## [Activity]
Below this line is the material. Write out only its lines from the one containing "You are a GUI" through the one containing "1212x833 pixels.", both kept, exactly.

## [Dataset extract]
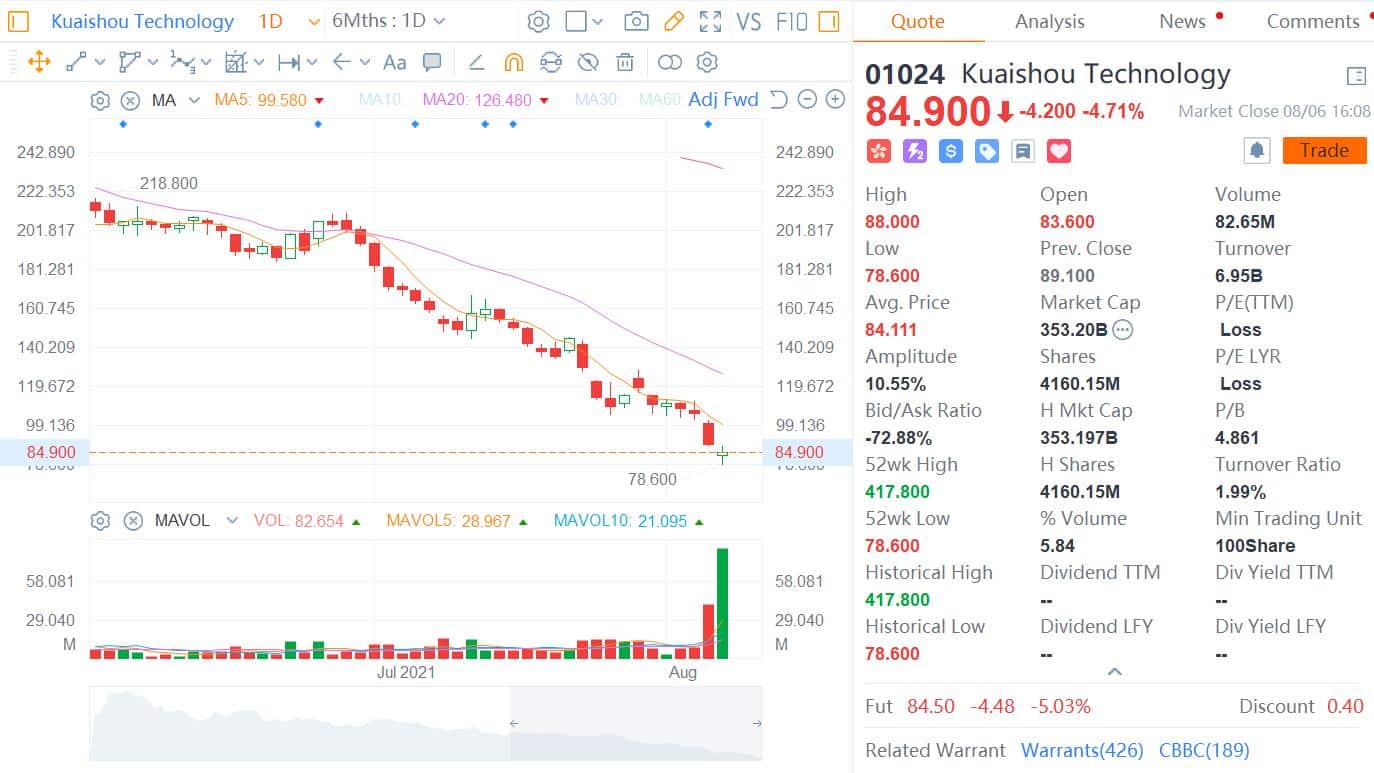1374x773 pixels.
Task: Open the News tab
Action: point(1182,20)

--

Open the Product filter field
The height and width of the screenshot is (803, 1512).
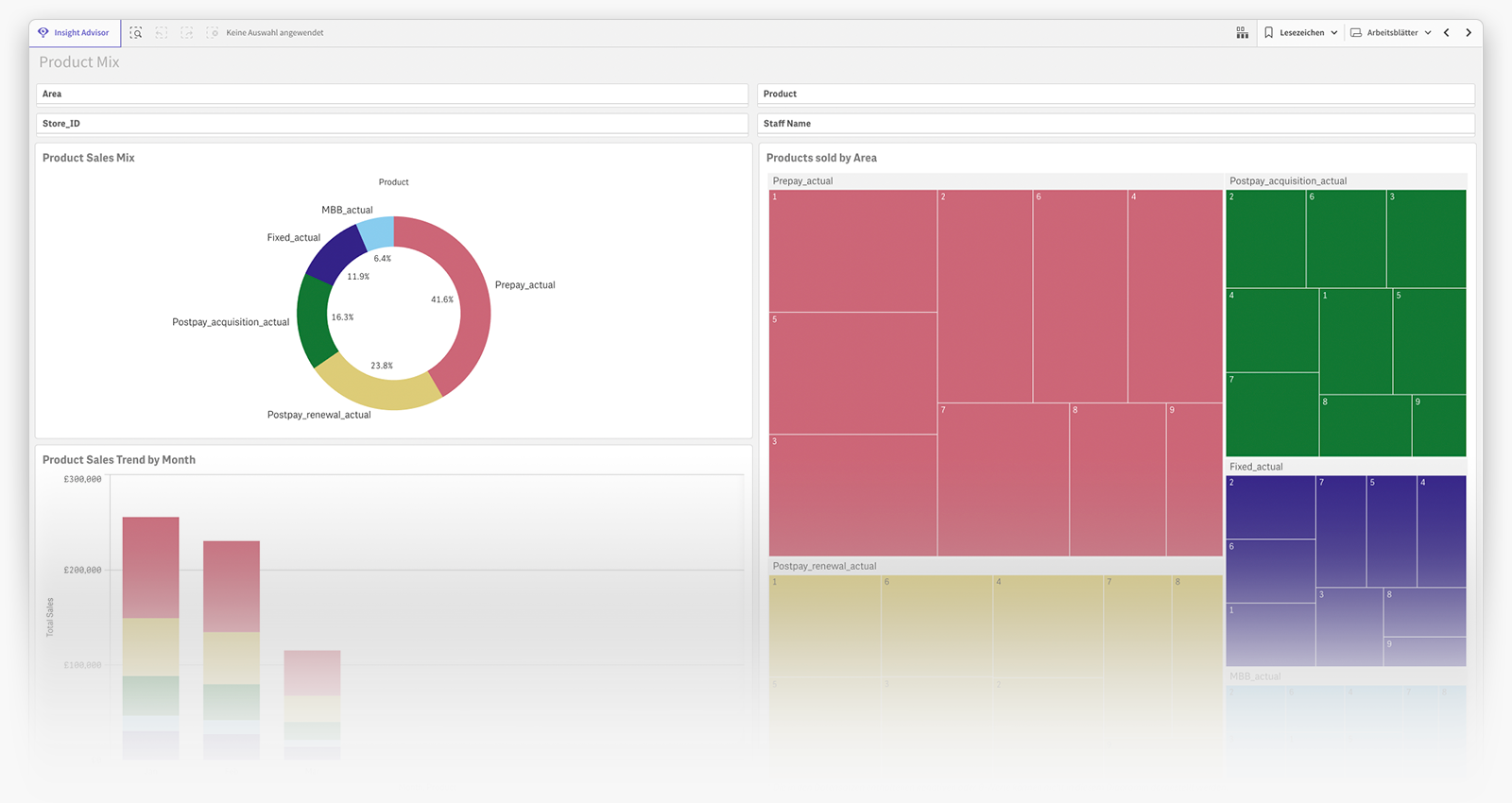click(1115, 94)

* * *

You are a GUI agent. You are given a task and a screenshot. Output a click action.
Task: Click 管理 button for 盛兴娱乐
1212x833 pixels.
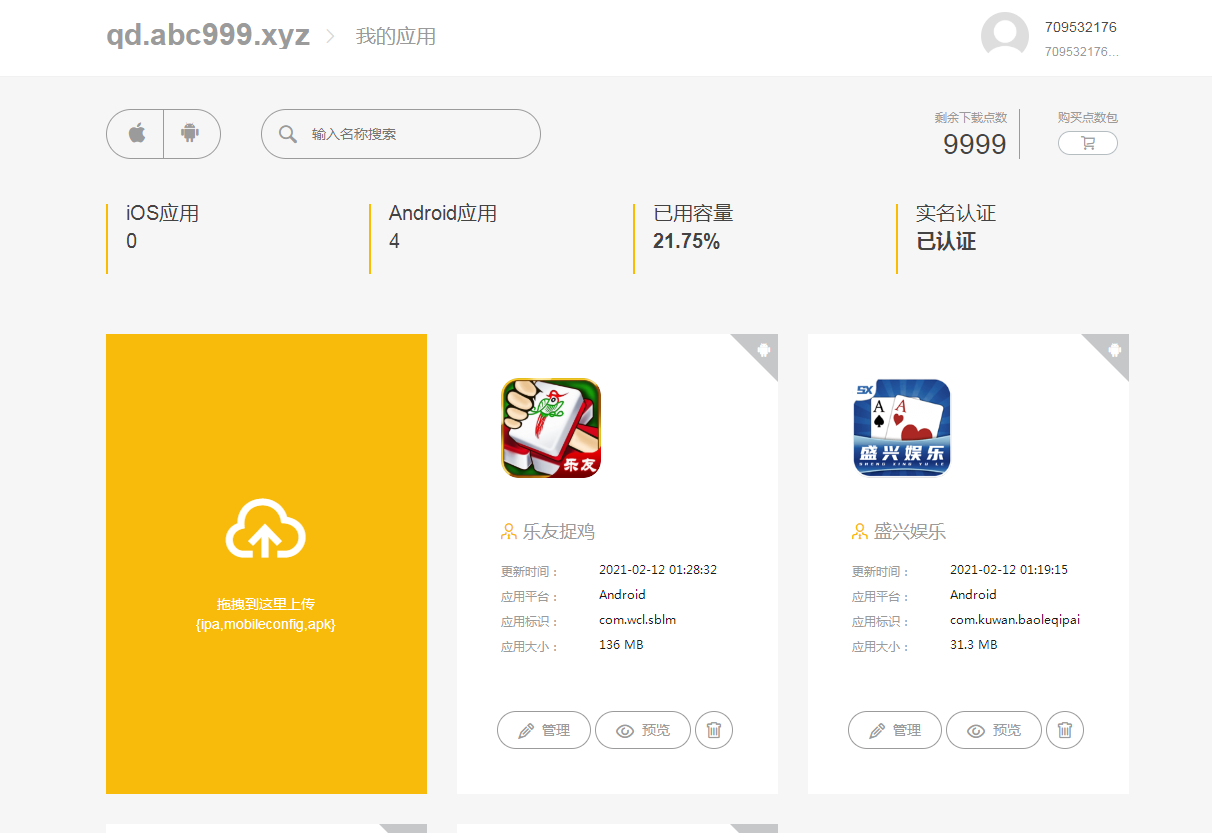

## [Solution for this exercise]
You are a GUI agent. You are given a task and a screenshot. Output a click action.
Task: Click 管理 button for 盛兴娱乐
1212x833 pixels.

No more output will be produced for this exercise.